Eyes widened, and two of the men grinned as they stepped in my direction. The door swung shut and I let it. I took several steps back into the hall before I forced myself to stand still.
That was the old Alena. The one who would have run from any Super Duper for fear of what it would do to her soul. “You get out there. You’re one of them now,” I whispered.
The words didn’t really help.
Like diving into the coldest part of the river, I stepped forward and pushed my way through the door. Several of the men whistled.
A hand grabbed my wrist. “Beautiful, where the fuck have you been all my life?”
“Don’t you use that language with me.” I jerked my hand out of his. That was what I thought I was doing. But he hung on to me, his fingers digging into my arm. Taller than me by a foot, he was easily the biggest man in the room. Or not so much a man. A faint, musky odor permeated the air, and I breathed it in. A picture flickered in my mind.
Thick fur, big paws, rounded ears, sharp claws and teeth.
Maybe some sort of bear shifter then, because obviously he wasn’t only a bear. Even I knew that much.
“Now, now. Don’t get sassy. Merlin said you’re a good girl. Obedient. Well trained. He said you would be as submissive as they came—”
I jerked my hand again, this time putting my weight into it, flexing my new muscles for all I was worth. Bear Boy gripped me, but that did him no good as he sailed through the air, all the way across the room and into the wall. He hit a picture about five feet in the air and slid down in a groaning crumple.
The room went silent and I swallowed hard. Time to make myself clear. “I said, don’t use that language with me and don’t touch me.”
The men backed up a step. Except for one.
Merlin. He grinned at me. “What did I tell you? Beautiful, exotic, and they all think you’re human.”
“Shit, you didn’t tell us she was one of us.” A blond man grumped. His blue eyes roved over me as he put a tongue to a fang. Vampire. I couldn’t stop the gasp.
“I’m leaving. And I am not one of you.”
Laughter followed me as I strode across the room to the only door I could see. Of course it was locked. I looked over my shoulder at Merlin. “Either open it, or I’ll open it for you.”

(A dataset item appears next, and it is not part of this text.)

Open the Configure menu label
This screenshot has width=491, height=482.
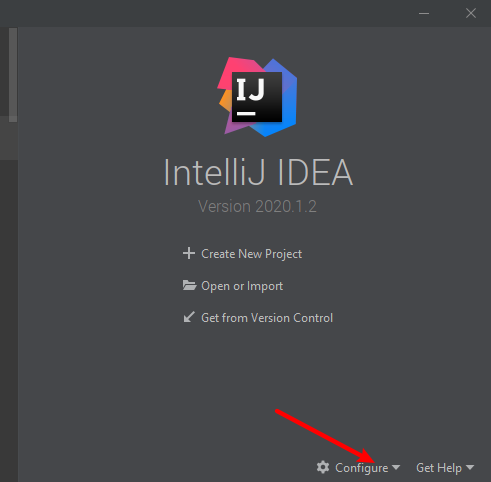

“Look at her, getting all tough chick. Two minutes as a Supe and she’s bossing us all around.”
Merlin walked toward me, a key hanging from his finger. “Your benefactor isn’t going to like you leaving before he can say hello. And don’t you want your welcome package?”
That did stop me. “You aren’t going to tell me who it is?”
“No.” He grinned. “Which means if you want to meet him, you need to stay here.”
A slow, low hiss slipped out of me, a noise that came out of nowhere and sounded a great deal like . . . no. That wasn’t possible, because there was no Super Duper that was reptile, not that I knew anyway. I put a hand to my throat.
“What did you do to me?”
Merlin took a step back. “You are my special snowflake, Alena. One of a kind. Or close to it.”
Behind us the door opened. “That wasn’t the deal, Merlin. You were supposed to make her a naga, like me.”
I knew that voice. Five years, a hundred years, it wouldn’t matter. I knew him.
CHAPTER 5
I spun around and stared. His hair was jet black and his eyes green; his facial structure was different, as was his voice, but I would know him anywhere. My best friend was alive and standing right in front of me. I flung myself into his arms. “You’re alive.”